Output exactly the lines from the one with "Click the iPhone" to the close of the records below, first and last included.

▶ **DATA RECORDS**
----------
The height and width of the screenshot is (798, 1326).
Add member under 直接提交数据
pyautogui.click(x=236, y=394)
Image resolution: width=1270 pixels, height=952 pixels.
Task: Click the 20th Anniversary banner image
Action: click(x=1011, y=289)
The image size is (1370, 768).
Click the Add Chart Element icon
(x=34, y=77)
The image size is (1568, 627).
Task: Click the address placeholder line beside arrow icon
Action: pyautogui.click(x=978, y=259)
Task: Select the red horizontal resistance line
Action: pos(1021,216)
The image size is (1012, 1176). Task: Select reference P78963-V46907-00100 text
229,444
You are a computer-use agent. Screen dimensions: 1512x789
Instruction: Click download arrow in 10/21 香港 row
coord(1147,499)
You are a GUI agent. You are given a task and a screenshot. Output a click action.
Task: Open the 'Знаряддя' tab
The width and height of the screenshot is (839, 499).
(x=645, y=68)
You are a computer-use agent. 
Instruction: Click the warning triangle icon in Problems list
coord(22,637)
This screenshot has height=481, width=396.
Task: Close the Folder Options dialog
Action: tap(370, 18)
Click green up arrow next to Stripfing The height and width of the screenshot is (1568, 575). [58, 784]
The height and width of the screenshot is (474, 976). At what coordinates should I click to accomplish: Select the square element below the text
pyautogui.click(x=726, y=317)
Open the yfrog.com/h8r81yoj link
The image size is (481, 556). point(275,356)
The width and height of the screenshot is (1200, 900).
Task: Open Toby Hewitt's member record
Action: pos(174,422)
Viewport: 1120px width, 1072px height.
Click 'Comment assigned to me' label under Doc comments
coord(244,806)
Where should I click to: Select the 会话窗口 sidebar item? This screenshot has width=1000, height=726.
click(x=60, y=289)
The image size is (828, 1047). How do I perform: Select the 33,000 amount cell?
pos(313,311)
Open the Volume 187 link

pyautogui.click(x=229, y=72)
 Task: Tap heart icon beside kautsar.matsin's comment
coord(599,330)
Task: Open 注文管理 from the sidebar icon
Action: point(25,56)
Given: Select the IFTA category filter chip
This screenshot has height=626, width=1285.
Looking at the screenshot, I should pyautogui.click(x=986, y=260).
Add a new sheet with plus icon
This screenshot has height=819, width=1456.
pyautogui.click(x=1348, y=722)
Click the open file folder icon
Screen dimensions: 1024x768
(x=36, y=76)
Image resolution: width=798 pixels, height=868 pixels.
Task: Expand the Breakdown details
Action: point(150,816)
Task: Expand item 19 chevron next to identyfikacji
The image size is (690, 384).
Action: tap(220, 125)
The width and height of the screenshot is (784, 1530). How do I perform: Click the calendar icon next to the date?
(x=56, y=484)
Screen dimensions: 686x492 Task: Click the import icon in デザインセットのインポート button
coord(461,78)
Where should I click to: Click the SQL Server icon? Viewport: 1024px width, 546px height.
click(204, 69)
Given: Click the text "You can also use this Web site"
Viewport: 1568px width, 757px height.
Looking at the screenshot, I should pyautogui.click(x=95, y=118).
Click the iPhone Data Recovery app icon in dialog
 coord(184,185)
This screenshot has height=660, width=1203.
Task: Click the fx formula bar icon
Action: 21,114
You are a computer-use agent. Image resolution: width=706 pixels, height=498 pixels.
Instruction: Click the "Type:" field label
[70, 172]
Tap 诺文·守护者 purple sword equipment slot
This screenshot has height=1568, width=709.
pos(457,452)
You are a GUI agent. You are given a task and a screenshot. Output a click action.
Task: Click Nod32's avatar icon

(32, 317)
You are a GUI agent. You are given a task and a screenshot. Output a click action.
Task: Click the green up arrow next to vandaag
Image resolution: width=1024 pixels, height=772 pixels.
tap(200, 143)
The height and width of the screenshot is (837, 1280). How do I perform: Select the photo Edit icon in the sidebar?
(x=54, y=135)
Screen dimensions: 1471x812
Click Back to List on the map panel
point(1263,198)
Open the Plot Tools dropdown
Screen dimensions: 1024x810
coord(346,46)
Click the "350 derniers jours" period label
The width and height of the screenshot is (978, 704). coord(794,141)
----------
▶ **YOUR SOLUTION**
Click the iPhone Data Recovery app icon in dialog
 coord(184,185)
This screenshot has height=660, width=1203.
Task: Click the fx formula bar icon
Action: 21,114
You are a computer-use agent. Image resolution: width=706 pixels, height=498 pixels.
Instruction: Click the "Type:" field label
[70, 172]
Tap 诺文·守护者 purple sword equipment slot
This screenshot has height=1568, width=709.
pos(457,452)
You are a GUI agent. You are given a task and a screenshot. Output a click action.
Task: Click Nod32's avatar icon

(32, 317)
You are a GUI agent. You are given a task and a screenshot. Output a click action.
Task: Click the green up arrow next to vandaag
Image resolution: width=1024 pixels, height=772 pixels.
tap(200, 143)
The height and width of the screenshot is (837, 1280). How do I perform: Select the photo Edit icon in the sidebar?
(x=54, y=135)
Screen dimensions: 1471x812
Click Back to List on the map panel
point(1263,198)
Open the Plot Tools dropdown
Screen dimensions: 1024x810
coord(346,46)
Click the "350 derniers jours" period label
The width and height of the screenshot is (978, 704). coord(794,141)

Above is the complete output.